Provei cocktails de autor e mocktails, sempre com o som do mar como pano de fundo. A carta inclui ainda uma vasta seleção de petiscos e pratos quentes. Não resisti aos churros quentinhos com duas opções: doce de leite e creme inglês.
O regresso do icónico Coconuts
Outra das grandes novidades do hotel é o regresso do mítico espaço Coconuts. Se o interior do Farol Hotel se define por um charme intimista e elegância clássica, o Coconuts expande essa experiência para uma escala maior, onde a flexibilidade permite dar asas à imaginação. Com capacidade para acolher até 350 convidados, este espaço icónico impressiona pela sua fachada envidraçada, que se funde com o horizonte e se abre para vistas ininterruptas sobre o Atlântico.

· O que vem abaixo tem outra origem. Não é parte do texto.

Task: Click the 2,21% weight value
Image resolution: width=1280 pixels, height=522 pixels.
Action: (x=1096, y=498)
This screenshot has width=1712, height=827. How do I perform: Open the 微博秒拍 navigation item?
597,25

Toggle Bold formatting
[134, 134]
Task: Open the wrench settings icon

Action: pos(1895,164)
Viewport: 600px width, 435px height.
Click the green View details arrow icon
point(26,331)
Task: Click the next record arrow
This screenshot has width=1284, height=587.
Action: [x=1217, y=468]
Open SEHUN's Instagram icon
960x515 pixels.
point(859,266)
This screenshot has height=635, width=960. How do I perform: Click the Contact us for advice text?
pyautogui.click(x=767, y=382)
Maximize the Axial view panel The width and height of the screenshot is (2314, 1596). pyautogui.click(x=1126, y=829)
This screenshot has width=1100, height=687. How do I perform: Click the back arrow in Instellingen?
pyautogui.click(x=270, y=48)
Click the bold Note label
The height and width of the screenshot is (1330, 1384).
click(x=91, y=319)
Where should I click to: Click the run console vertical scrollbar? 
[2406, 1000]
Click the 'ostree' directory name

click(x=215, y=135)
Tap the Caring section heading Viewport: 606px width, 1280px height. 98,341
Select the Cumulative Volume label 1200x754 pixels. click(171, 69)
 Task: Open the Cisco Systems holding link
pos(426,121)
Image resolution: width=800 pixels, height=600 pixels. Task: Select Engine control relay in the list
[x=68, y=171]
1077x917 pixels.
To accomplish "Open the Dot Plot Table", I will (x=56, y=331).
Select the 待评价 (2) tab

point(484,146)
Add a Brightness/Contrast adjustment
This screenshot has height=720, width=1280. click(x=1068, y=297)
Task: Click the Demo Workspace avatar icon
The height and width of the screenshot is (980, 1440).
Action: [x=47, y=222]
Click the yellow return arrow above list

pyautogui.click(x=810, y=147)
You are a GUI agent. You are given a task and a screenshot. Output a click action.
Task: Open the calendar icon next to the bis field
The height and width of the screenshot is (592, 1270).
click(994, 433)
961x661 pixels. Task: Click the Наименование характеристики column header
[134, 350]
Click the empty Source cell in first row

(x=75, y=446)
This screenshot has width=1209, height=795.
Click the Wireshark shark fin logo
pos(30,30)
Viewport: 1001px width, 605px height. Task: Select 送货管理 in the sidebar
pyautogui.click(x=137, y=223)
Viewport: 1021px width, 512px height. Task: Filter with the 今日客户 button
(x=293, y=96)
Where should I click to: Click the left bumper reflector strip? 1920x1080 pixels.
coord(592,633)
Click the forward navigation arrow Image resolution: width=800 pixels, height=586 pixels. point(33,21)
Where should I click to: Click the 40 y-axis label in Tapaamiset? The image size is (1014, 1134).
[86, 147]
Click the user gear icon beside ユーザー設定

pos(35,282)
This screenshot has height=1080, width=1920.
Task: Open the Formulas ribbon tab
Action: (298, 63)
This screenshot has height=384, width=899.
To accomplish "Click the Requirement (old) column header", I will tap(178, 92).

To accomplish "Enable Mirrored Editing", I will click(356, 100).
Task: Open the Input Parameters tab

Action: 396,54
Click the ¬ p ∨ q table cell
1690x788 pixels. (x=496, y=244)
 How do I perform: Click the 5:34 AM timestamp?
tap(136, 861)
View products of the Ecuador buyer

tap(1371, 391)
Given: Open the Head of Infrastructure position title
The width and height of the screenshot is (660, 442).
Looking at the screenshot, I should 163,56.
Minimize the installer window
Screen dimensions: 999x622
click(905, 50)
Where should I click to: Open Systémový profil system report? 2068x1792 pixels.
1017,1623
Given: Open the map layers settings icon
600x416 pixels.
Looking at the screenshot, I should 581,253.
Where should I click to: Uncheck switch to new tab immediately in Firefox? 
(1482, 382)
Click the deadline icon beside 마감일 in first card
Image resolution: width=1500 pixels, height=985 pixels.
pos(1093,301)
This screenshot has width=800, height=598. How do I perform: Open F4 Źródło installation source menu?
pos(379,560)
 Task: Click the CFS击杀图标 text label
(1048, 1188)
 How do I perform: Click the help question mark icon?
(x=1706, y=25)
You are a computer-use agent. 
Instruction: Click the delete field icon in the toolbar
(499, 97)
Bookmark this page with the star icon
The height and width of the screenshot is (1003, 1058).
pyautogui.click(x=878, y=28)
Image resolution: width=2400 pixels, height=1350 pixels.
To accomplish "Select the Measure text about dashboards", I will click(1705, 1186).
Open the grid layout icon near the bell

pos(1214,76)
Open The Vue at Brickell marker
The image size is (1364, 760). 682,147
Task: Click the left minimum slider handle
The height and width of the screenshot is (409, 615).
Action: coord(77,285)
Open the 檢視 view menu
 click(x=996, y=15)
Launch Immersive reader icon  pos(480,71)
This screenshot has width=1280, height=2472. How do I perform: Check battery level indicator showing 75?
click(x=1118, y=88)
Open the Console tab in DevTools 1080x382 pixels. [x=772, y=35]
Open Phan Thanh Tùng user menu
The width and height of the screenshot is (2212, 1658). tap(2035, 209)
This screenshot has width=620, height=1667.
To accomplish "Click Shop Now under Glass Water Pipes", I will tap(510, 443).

Agradeço ao diretor Nuno Nunes e à Maria João Clemente, pela hospitalidade e simpatia que tornam este lugar verdadeiramente único e fazem com que cada hóspede se sinta especial.
Um agradecimento também à talentosa equipa de cozinha e de sala, do bar e a toda a restante equipa do hotel. A atenção ao detalhe e a dedicação de cada um refletem-se em experiências que ficam na memória e convidam sempre a regressar. Tem uma energia única! É, sem dúvida, um dos meus locais preferidos e deixa muitas saudades!